# TV brought from online is eligible for warranty



## Zangetsu (Jul 6, 2015)

This question came to me when I was browsing through e-commerce sites (FK, Snapdeal etc)
and found that prices of TV there are very less as compared to offline stores and official brandstore.


*Do LG/Sony/Samsung etc entertain TVs bought from online websites in warranty and after sales service ?*

*Read here :* Bought LG or Videocon TV online? You may not get free service - timesofindia-economictimes

some users also complained that LG charges extra for TV installation bought from online store other than there own store or offline.


----------



## powerhoney (Jul 6, 2015)

Not hijacking your thread but I have an additional question... When you buy TVs online, do they provide the wall-mount for free or do they charge additional money for that???


----------



## dissel (Jul 6, 2015)

REQUIRED TASKS:
**a)** In the TV warranty thread, which e-commerce sites does Zangetsu name?
**b)** Write out the TV warranty thread between "## Zangetsu (Jul" and "and official brandstore.", inclusive, substituting "costs" for "prices".
**c)** Resume the forum thread on TV warranties from where it stops.

DATA EXCERPTS:
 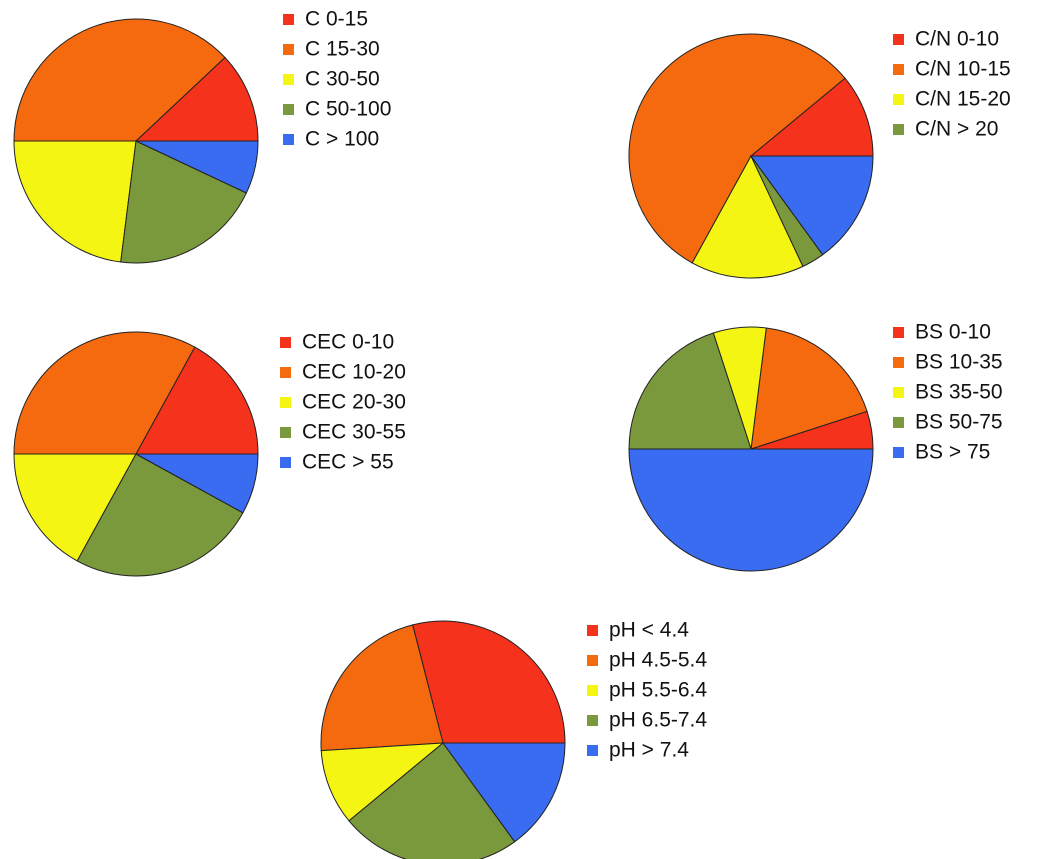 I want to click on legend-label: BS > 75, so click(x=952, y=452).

...

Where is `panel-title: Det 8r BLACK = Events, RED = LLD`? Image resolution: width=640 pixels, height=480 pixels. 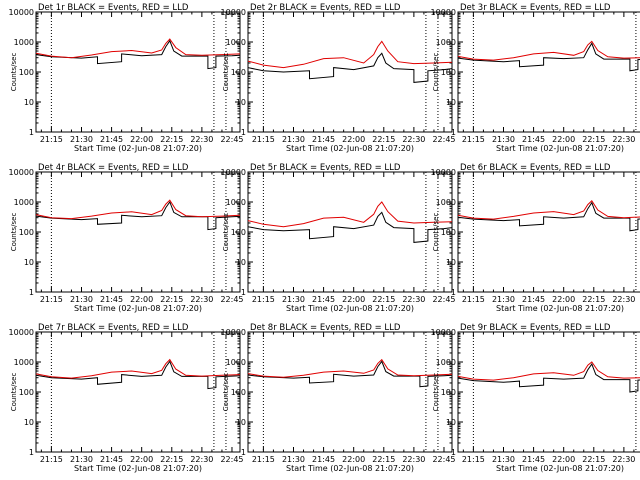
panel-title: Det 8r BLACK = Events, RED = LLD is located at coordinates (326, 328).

ANSWERS TO THE TASKS:
**a)** FK and Snapdeal.

**b)**
## Zangetsu (Jul 6, 2015)

This question came to me when I was browsing through e-commerce sites (FK, Snapdeal etc)
and found that costs of TV there are very less as compared to offline stores and official brandstore.

**c)**
^^^^Bought a Philips 40" FHD from FK last December(2014) and the very next day Philips SVC called and send their engineer for installation - When I refused to Wall Installation, they still come and to see if the TV is running or not and took the Serial Number with my Signature.

Though Wall Mount comes inside the Box along with TV remote + Battery and User Manual (another small box).

If company said otherwise there is no problem to getting Warranty from Online Purchase....

Before such order call the Toll Free Customer Care Number to ensure if the product is cover with Warranty or not ?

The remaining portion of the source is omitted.